■ AIM OF THE EXERCISE
Rewrite the lines starting at the one that contains "You are a computer-use" and stopping after the one that contains "click(1215, 896)", moving every coordinate in the answers up by 136. Leave the pictures out of your answer.

■ THE RECORDS
## START
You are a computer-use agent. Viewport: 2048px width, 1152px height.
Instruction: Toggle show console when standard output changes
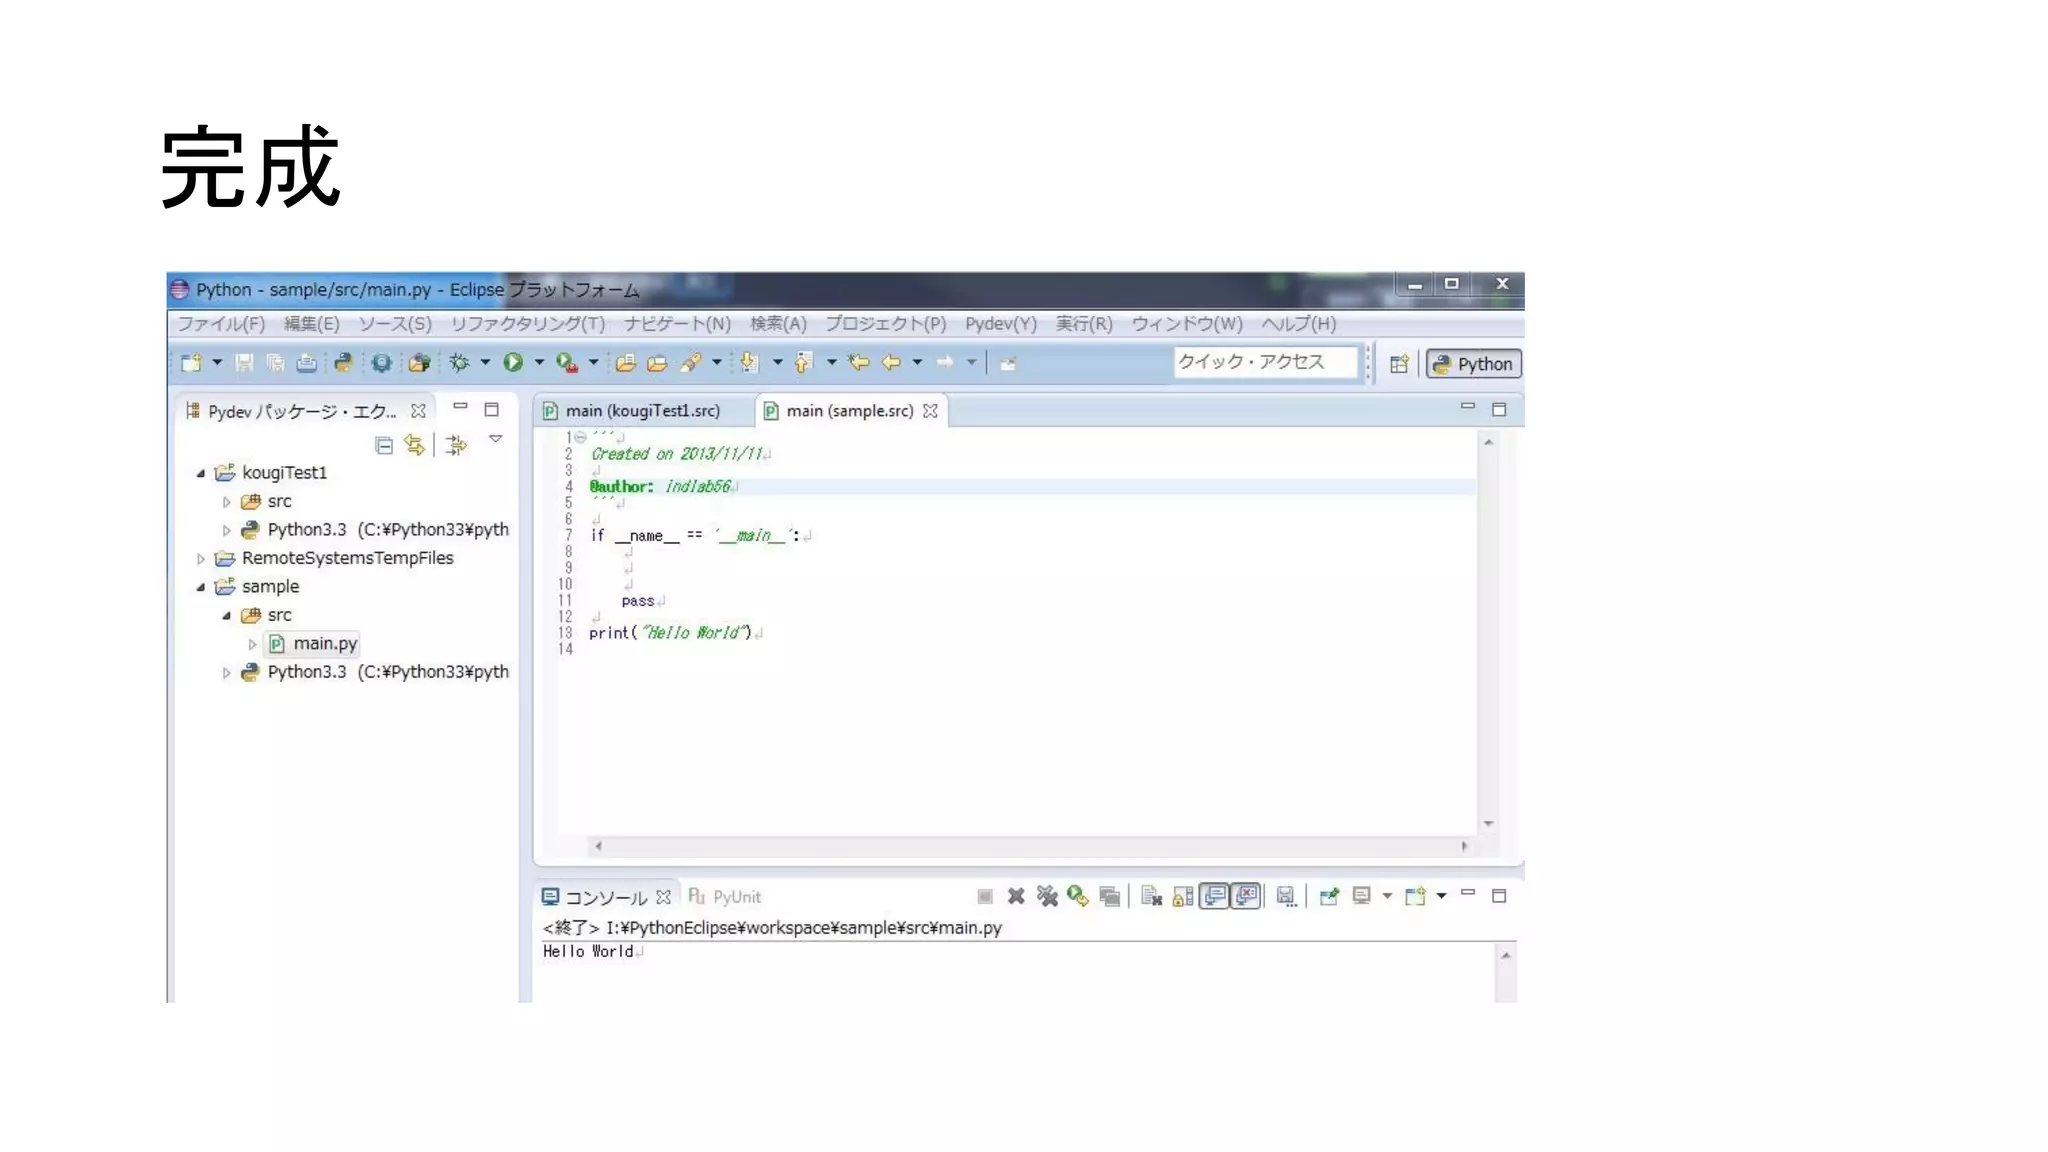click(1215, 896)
## END
## START
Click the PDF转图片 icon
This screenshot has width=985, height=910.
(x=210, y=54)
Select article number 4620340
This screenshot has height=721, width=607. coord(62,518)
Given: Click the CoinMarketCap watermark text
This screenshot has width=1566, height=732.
## END
■ SOLUTION
You are a computer-use agent. Viewport: 2048px width, 1152px height.
Instruction: Toggle show console when standard output changes
click(1351, 1032)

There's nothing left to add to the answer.